Ne croyez pas que ce soit normal : au gré de vos voyages à travers la France, vérifiez. Vous constaterez que nulle part ailleurs, les bâtiments publics sont aussi discrets que les nôtres, tandis que les édifices les plus spectaculaires sont des bâtiments privés, hôtels et villas produits par la villégiature, et que des logements de toute sorte se trouvent dans des immeubles à l’entrée fièrement surmontée d’un cartouche proclamant leur statut de palais.
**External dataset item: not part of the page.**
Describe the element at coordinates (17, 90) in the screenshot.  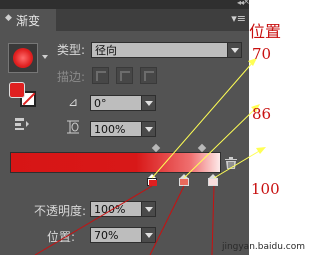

Passons rapidement sur les origines linguistiques de ces dénominations. Evidemment, le palace vient de l’anglais « palace », qui est un palais. Quant au palais niçois, ne faut-il pas chercher sa racine lointaine dans le « palazzo » italien, qui désigne aussi bien un palais qu’un immeuble ? Une fois encore, l’incroyable richesse de notre paysage linguistique éclate, et je la souligne d’autant plus volontiers qu’elle nous est naturelle, alors qu’un peu de réflexion et de comparaison suffit à dévoiler l’absurdité de ces dénominations. Quelle autre région du monde, quelle autre identité locale peut aussi allègrement parsemer son territoire de références et de mots riches de tant de sens et de tant d’origine, tout en les assimilant sans rien perdre de son âme ? Voilà encore un démenti, s’il en fallait d’autres, aux amateurs d’enfermement, aux contempteurs du régionalisme et aux zélateurs de l’entre-soi.
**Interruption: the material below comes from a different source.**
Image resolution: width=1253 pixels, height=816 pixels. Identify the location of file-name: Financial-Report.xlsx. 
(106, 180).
Donc les bâtiments les plus vastes, les plus spectaculaires, les plus riches, les plus ornés sont chez nous des palaces. Vous me direz fort justement : c’est dans leur nature. Oui, mais ce qui en fait le caractère extraordinaire, à Nice, c’est leur nombre et surtout la comparaison avec les édifices destinés à manifester, par leur architecture, la puissance publique : la mairie actuelle, l’ancien palais communal de la place Saint-François, le palais des rois de Sardaigne, le palais de justice, l’ancien Sénat, la Chambre de Commerce et d’Industrie, même, sont-ils en taille et en visibilité, voire en ornementation, comparables au Negresco, au Régina, au Westminster, au West-End, au Riviera Palace, au Winter Palace, à l’Hermitage, au Parc-Impérial ? Je crains que la réponse ne soit contenue dans la question. Et la conséquence est lourde : comment l’image de notre ville pourrait-elle correspondre à son Histoire si sa puissance ne s’affiche que dans des façades d’hôtels, et du 19e en outre, ce qui nie dans l’espace public son ancienneté millénaire et sa forte tradition politique et administrative ? Le cliché peut alors s’épanouir : Nice, petit village de pêcheurs sans patrimoine, sans force, sans passé, né il y a cent cinquante ans des effets conjugués du tourisme planétaire et millionnaire et du chemin de fer national.